“To resolve the efficiency challenge, AI software must communicate at a lower level with the hardware.”Graphcore
For at least three decades, the AI community has patiently waited for Moore’s law to catch up. With the advent of GPUs, TPUs and other exotic silicon supplements, research accelerated. Machine learning models became more efficient. But, this efficiency came at a cost. The models got larger. For instance, language models with billion parameters like GPT and BERT outperformed other models. As the research moved from labs to enterprises, the heft of such models has started to become an issue. Smaller organisations have no other option than to rely on pre-trained models or use licensed versions like in the case of OpenAI’s API, which gives access to its powerful GPT-3 model.
Hidden technical debts in ML
Data comes in different formats–images, video, text, and tabular. A typical ML engineer spends significant time on “feature engineering”. And building a data integration pipeline is no small task. Additionally, velocity requirements (i.e. processing time or real-time low latency demands) may call for big data techniques such as streaming processing. This adds numerous challenges to the task of building an extensive data DL system. Apart from extraction, transforming and loading (ETL) data, new distributed training algorithms might be needed. Deep learning techniques are not trivially parallelised and again need special supporting infrastructure.
Now, these processes have taken the automated route–AutoML. According to Peltarion, a no-code AI company, a critical difference between ML systems and non-ML systems is that data partly replaces code in an ML system: A learning algorithm is used to automatically identify patterns in the data instead of writing hard-coded rules.
Working with distributed systems, data processing such as Apache Spark, Distributed TensorFlow or TensorFlowOnSpark, adds complexity.

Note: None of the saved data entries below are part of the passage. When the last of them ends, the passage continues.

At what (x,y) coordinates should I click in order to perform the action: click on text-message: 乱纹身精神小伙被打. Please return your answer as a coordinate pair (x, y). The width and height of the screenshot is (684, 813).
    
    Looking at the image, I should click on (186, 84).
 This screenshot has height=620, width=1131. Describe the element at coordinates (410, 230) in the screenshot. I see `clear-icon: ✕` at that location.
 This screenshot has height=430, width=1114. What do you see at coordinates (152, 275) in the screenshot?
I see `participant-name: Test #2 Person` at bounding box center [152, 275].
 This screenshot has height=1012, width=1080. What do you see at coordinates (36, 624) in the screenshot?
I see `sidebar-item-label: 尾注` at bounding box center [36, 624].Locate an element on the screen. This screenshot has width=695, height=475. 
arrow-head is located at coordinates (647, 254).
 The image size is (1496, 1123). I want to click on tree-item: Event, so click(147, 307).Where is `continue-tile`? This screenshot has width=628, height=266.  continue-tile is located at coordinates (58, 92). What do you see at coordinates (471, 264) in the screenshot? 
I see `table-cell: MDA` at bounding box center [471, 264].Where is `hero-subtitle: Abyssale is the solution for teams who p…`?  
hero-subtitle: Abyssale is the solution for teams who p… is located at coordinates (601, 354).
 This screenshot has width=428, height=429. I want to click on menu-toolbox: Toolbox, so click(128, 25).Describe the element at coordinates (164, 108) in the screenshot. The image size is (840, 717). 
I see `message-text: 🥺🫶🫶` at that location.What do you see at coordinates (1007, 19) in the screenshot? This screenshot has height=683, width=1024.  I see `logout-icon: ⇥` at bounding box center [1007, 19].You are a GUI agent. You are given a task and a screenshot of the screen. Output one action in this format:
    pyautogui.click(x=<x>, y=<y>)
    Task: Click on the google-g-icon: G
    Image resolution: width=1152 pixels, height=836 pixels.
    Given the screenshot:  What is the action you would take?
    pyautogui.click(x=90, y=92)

The cost of associated hardware and software go up too.
Traditional software engineering typically assumes that hardware is at best a non-issue and at worst a static entity. In the context of machine learning, hardware performance directly translates to reduced training time. So, there is a great incentive for the software to follow the hardware development in lockstep.
“Because machine intelligence computing is so different, software has to work harder in AI and ML than it does in many other areas.”Graphcore
Deep learning often scales directly with model size and data amount. As training times can be very long, there is a powerful motivation to maximise performance using the latest software and hardware. Changing the hardware and software may cause issues in maintaining reproducible results and run up significant engineering costs while keeping software and hardware up to date.
Building production-ready systems with deep learning components pose many challenges, especially if the company does not have a large research group and a highly developed supporting infrastructure. However, recently, a new breed of startups have surfaced to address the software-hardware disconnect.
For Luis Ceze of OctoML, the biggest pain point is bridging the gap between data scientists and software engineers to deploy ML models effectively. According to Ceze, ML models are composed of high-level specifications of the model architecture, which need to be carefully translated into executable code, creating significant dependencies on the frameworks like TensorFlow, PyTorch and the code infrastructure.
With the growing set of hardware options such as GPUs, TPUs and other ML accelerators, the portability problem only worsens as each of these hardware variants requires manual tuning of low-level code to enable good performance. And that has to be redone as models evolve. The largest tech companies solve this problem by throwing resources at it, but that’s not a sustainable solution for them — or a possible solution for most.
For example, Apache TVM uses machine learning to optimise code generation. Since it can’t rely on human intuition and experience to pick the right parameters for model optimisation and code generation, it searches for the parameters in a very efficient way by predicting how the hardware target would behave for each option.
According to Ceze, machine learning software stacks are significantly fragmented at the data science framework level (TensorFlow, PyTorch etc) and at the systems software level needed for production deployment, such as NVIDIA’s cuDNN.
There are no appropriate CI/CD integrations to keep up with the model changes. OctoML’s open source solutions can make it easier for any ML developer to build models without burdening themselves with the hardware backend. This whole subdomain of affordable, efficient ML deployment has gained traction of late. While some call it MLOps, others call it AIOps. Regardless of their monikers, the deep learning community has realised that the time is ripe to decouple software-hardware dependencies for progress; one reason why companies like OctoML have been successful in attracting investors. Firms like Graphcore have been bullish on this phenomena. The team at Graphcore develop customised AI chips. The word “customised” leans more towards the software end of the business. Dave Lacey, the chief architect at Graphcore, believes the best software not only makes AI processors much easier to use for developers but can also harness the full potential of the underlying hardware. “In future, the best AI chips will be those with the best software,” he said.